Inform let you write games for any version, but in practice, your choice was between V3 and V5. (V1/2 were too antiquated to bother with. V6 was a headache for reasons I won't get into here. And V4 was like V5 minus a few features; if your game outgrew V3, you might as well go straight to V5.)
But among Inform users, unlike Infocom, it was V5 that emerged as the "standard platform". If you look at the games/zcode directory on the IF Archive, there are over 300 .z5 games and just five .z3 games!
The reasons are obvious. Everybody had modern Mac/PC machines which could run the largest Z-code games with ease. Authors felt free to put more scenery, more detail, more responses into their games. In that atmosphere, the V3 limit of 255 objects really pinched. And the other V5 features were nice to have around. Most games didn't need sound or timed input, but bold and italic text always look good. Why not build your game on V5 and have all the amenities available, just in case?
(Then, in 1995, Graham Nelson's Jigsaw overflowed V5 and he had to invent V7 and V8 in a hurry. But never mind that.)
So Inform's V3 compiler code was barely ever tested after the mid-90s. And we know what happens to untested code: it breaks. A couple of bugs crept in and nobody noticed.

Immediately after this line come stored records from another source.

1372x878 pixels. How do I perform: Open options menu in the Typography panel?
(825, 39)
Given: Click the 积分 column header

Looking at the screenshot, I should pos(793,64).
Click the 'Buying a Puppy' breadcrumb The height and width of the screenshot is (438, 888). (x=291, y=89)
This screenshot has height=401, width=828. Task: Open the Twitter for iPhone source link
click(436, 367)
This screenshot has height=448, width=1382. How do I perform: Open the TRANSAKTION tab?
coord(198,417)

That is, not until 2020 (jingle bloop). A couple of projects are now working on Z-machine tools for retro machines. MetroCenter '84 and PunyInform are Inform libraries optimized for size; Ozmoo and Pitch Dark are Z-machine interpreters which run on the C-64 and Apple 2.
Running on that classic metal means embracing all the memory limitations which we forgot about in the 90s. Every object and every byte counts. V3 is once again the order of the day. And presto -- the bug reports started rolling in.

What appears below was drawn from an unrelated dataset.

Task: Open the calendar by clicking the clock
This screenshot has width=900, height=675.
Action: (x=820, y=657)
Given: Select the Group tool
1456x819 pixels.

Okay, only two bug reports. The fixes were a couple of lines each. Now Inform 6 can compile V3 games again!
While I was in there, I added a feature which could be of additional help. I6 games can now contain "static arrays", whose data goes into ROM rather than RAM. (Yeah, the Z-machine has ROM and RAM. I'm simplifying a bit but that's the idea.)
Static arrays may not be a lot of help. I first considered this idea when I was working on Hadean Lands -- a game which was originally planned for the "limited hardware" of the iPhone. (This was back when mobile phones didn't have gigabytes of memory.) I knew HL's alchemy system would require a lot of data and I thought that putting it into ROM might be worthwhile. But, long story short, it turned out not to be. So I didn't do it. Until now.
(Before you ask: yes, Hadean Lands is written in Inform 7, and it uses the Glulx VM rather than the Z-machine. The I6 compiler is still part of the toolchain and the concept of static arrays applies equally well to Glulx ROM and RAM.)
So there's your history lesson of the week. I could have tweeted "Inform 6 bugs fixed", but this is more fun to read, I hope.